=== Rows ===

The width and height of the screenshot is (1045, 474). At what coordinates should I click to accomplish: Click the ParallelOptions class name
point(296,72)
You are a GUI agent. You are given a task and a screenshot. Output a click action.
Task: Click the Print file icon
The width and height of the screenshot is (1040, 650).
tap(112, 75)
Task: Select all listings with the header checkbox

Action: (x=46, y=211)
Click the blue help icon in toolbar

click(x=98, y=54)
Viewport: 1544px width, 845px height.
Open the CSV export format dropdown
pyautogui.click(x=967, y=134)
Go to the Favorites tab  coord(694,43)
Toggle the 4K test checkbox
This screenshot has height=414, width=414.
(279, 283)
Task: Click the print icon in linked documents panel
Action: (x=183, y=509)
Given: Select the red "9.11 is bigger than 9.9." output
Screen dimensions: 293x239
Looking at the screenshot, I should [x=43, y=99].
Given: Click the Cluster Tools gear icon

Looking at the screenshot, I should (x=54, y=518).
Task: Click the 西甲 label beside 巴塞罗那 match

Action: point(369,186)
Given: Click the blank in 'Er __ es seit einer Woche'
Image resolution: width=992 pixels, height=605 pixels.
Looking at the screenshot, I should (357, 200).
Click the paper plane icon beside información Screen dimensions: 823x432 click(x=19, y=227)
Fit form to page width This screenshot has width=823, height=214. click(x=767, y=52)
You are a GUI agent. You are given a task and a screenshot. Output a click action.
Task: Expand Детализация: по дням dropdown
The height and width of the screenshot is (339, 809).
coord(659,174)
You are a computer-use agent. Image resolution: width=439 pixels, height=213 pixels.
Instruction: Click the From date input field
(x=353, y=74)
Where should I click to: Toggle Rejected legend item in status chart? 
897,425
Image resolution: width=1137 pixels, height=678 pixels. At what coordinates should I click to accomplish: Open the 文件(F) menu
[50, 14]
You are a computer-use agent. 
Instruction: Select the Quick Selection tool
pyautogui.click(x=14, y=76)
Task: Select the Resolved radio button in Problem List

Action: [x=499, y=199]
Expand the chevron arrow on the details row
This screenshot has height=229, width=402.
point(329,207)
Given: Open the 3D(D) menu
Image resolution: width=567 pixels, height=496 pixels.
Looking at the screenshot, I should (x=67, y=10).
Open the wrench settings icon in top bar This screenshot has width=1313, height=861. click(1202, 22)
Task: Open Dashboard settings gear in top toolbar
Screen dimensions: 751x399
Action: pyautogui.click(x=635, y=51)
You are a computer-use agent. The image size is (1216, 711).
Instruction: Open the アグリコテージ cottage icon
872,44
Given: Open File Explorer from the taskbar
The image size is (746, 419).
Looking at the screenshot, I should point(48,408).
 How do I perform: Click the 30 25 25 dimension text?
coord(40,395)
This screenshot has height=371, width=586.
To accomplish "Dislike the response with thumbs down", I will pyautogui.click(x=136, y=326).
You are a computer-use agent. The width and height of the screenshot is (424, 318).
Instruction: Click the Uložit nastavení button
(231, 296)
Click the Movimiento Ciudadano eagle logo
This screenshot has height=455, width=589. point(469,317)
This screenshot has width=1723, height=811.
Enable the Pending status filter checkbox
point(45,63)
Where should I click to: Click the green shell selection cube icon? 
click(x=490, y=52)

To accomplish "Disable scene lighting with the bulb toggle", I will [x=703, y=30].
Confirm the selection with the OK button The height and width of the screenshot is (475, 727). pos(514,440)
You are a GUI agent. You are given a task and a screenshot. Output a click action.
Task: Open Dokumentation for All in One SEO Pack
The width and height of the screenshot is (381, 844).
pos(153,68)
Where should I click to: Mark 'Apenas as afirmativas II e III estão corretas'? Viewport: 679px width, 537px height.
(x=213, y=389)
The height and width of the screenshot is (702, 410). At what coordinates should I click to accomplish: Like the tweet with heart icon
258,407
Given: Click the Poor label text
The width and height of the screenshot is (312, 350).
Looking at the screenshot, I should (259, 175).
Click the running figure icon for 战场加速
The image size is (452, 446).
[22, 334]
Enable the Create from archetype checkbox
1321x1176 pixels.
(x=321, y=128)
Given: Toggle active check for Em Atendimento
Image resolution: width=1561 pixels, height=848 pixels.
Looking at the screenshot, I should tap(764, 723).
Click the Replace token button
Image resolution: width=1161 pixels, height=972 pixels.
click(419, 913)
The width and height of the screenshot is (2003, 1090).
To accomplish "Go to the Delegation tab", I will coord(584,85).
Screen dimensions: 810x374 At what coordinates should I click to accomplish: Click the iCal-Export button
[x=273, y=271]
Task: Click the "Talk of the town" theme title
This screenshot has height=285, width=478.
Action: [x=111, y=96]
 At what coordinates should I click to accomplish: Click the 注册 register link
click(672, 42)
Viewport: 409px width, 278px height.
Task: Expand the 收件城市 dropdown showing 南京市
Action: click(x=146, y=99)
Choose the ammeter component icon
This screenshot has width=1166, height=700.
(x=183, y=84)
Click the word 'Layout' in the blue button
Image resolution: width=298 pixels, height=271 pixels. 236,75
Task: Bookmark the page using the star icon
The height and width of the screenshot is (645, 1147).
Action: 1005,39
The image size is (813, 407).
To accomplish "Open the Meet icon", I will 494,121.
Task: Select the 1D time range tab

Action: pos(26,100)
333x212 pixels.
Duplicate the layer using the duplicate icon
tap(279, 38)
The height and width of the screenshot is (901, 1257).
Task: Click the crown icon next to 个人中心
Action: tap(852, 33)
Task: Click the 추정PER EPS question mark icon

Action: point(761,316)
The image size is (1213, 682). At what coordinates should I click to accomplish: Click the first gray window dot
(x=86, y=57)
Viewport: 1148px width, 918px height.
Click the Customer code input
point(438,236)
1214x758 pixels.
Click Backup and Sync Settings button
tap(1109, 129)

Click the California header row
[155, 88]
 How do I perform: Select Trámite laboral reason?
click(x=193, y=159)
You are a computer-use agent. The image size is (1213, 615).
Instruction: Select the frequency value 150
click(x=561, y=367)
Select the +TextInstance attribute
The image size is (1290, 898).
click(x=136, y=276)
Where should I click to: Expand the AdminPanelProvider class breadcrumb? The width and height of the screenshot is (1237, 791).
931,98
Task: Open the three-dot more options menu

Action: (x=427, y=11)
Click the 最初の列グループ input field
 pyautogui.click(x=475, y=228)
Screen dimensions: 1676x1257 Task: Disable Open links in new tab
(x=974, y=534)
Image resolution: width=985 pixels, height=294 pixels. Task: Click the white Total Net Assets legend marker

===

— What is required —
Repeat every line of the data above verbatim.

— Exercise result —
The width and height of the screenshot is (1045, 474). At what coordinates should I click to accomplish: Click the ParallelOptions class name
point(296,72)
You are a GUI agent. You are given a task and a screenshot. Output a click action.
Task: Click the Print file icon
The width and height of the screenshot is (1040, 650).
tap(112, 75)
Task: Select all listings with the header checkbox

Action: (x=46, y=211)
Click the blue help icon in toolbar

click(x=98, y=54)
Viewport: 1544px width, 845px height.
Open the CSV export format dropdown
pyautogui.click(x=967, y=134)
Go to the Favorites tab  coord(694,43)
Toggle the 4K test checkbox
This screenshot has height=414, width=414.
(279, 283)
Task: Click the print icon in linked documents panel
Action: (x=183, y=509)
Given: Select the red "9.11 is bigger than 9.9." output
Screen dimensions: 293x239
Looking at the screenshot, I should [x=43, y=99].
Given: Click the Cluster Tools gear icon

Looking at the screenshot, I should (x=54, y=518).
Task: Click the 西甲 label beside 巴塞罗那 match

Action: point(369,186)
Given: Click the blank in 'Er __ es seit einer Woche'
Image resolution: width=992 pixels, height=605 pixels.
Looking at the screenshot, I should (357, 200).
Click the paper plane icon beside información Screen dimensions: 823x432 click(x=19, y=227)
Fit form to page width This screenshot has width=823, height=214. click(x=767, y=52)
You are a GUI agent. You are given a task and a screenshot. Output a click action.
Task: Expand Детализация: по дням dropdown
The height and width of the screenshot is (339, 809).
coord(659,174)
You are a computer-use agent. Image resolution: width=439 pixels, height=213 pixels.
Instruction: Click the From date input field
(x=353, y=74)
Where should I click to: Toggle Rejected legend item in status chart? 
897,425
Image resolution: width=1137 pixels, height=678 pixels. At what coordinates should I click to accomplish: Open the 文件(F) menu
[50, 14]
You are a computer-use agent. 
Instruction: Select the Quick Selection tool
pyautogui.click(x=14, y=76)
Task: Select the Resolved radio button in Problem List

Action: [x=499, y=199]
Expand the chevron arrow on the details row
This screenshot has height=229, width=402.
point(329,207)
Given: Open the 3D(D) menu
Image resolution: width=567 pixels, height=496 pixels.
Looking at the screenshot, I should (x=67, y=10).
Open the wrench settings icon in top bar This screenshot has width=1313, height=861. click(1202, 22)
Task: Open Dashboard settings gear in top toolbar
Screen dimensions: 751x399
Action: pyautogui.click(x=635, y=51)
You are a computer-use agent. The image size is (1216, 711).
Instruction: Open the アグリコテージ cottage icon
872,44
Given: Open File Explorer from the taskbar
The image size is (746, 419).
Looking at the screenshot, I should point(48,408).
 How do I perform: Click the 30 25 25 dimension text?
coord(40,395)
This screenshot has height=371, width=586.
To accomplish "Dislike the response with thumbs down", I will pyautogui.click(x=136, y=326).
You are a computer-use agent. The width and height of the screenshot is (424, 318).
Instruction: Click the Uložit nastavení button
(231, 296)
Click the Movimiento Ciudadano eagle logo
This screenshot has height=455, width=589. point(469,317)
This screenshot has width=1723, height=811.
Enable the Pending status filter checkbox
point(45,63)
Where should I click to: Click the green shell selection cube icon? 
click(x=490, y=52)

To accomplish "Disable scene lighting with the bulb toggle", I will [x=703, y=30].
Confirm the selection with the OK button The height and width of the screenshot is (475, 727). pos(514,440)
You are a GUI agent. You are given a task and a screenshot. Output a click action.
Task: Open Dokumentation for All in One SEO Pack
The width and height of the screenshot is (381, 844).
pos(153,68)
Where should I click to: Mark 'Apenas as afirmativas II e III estão corretas'? Viewport: 679px width, 537px height.
(x=213, y=389)
The height and width of the screenshot is (702, 410). At what coordinates should I click to accomplish: Like the tweet with heart icon
258,407
Given: Click the Poor label text
The width and height of the screenshot is (312, 350).
Looking at the screenshot, I should (259, 175).
Click the running figure icon for 战场加速
The image size is (452, 446).
[22, 334]
Enable the Create from archetype checkbox
1321x1176 pixels.
(x=321, y=128)
Given: Toggle active check for Em Atendimento
Image resolution: width=1561 pixels, height=848 pixels.
Looking at the screenshot, I should tap(764, 723).
Click the Replace token button
Image resolution: width=1161 pixels, height=972 pixels.
click(419, 913)
The width and height of the screenshot is (2003, 1090).
To accomplish "Go to the Delegation tab", I will coord(584,85).
Screen dimensions: 810x374 At what coordinates should I click to accomplish: Click the iCal-Export button
[x=273, y=271]
Task: Click the "Talk of the town" theme title
This screenshot has height=285, width=478.
Action: [x=111, y=96]
 At what coordinates should I click to accomplish: Click the 注册 register link
click(672, 42)
Viewport: 409px width, 278px height.
Task: Expand the 收件城市 dropdown showing 南京市
Action: click(x=146, y=99)
Choose the ammeter component icon
This screenshot has width=1166, height=700.
(x=183, y=84)
Click the word 'Layout' in the blue button
Image resolution: width=298 pixels, height=271 pixels. 236,75
Task: Bookmark the page using the star icon
The height and width of the screenshot is (645, 1147).
Action: 1005,39
The image size is (813, 407).
To accomplish "Open the Meet icon", I will 494,121.
Task: Select the 1D time range tab

Action: pos(26,100)
333x212 pixels.
Duplicate the layer using the duplicate icon
tap(279, 38)
The height and width of the screenshot is (901, 1257).
Task: Click the crown icon next to 个人中心
Action: tap(852, 33)
Task: Click the 추정PER EPS question mark icon

Action: point(761,316)
The image size is (1213, 682). At what coordinates should I click to accomplish: Click the first gray window dot
(x=86, y=57)
Viewport: 1148px width, 918px height.
Click the Customer code input
point(438,236)
1214x758 pixels.
Click Backup and Sync Settings button
tap(1109, 129)

Click the California header row
[155, 88]
 How do I perform: Select Trámite laboral reason?
click(x=193, y=159)
You are a computer-use agent. The image size is (1213, 615).
Instruction: Select the frequency value 150
click(x=561, y=367)
Select the +TextInstance attribute
The image size is (1290, 898).
click(x=136, y=276)
Where should I click to: Expand the AdminPanelProvider class breadcrumb? The width and height of the screenshot is (1237, 791).
931,98
Task: Open the three-dot more options menu

Action: (x=427, y=11)
Click the 最初の列グループ input field
 pyautogui.click(x=475, y=228)
Screen dimensions: 1676x1257 Task: Disable Open links in new tab
(x=974, y=534)
Image resolution: width=985 pixels, height=294 pixels. Task: Click the white Total Net Assets legend marker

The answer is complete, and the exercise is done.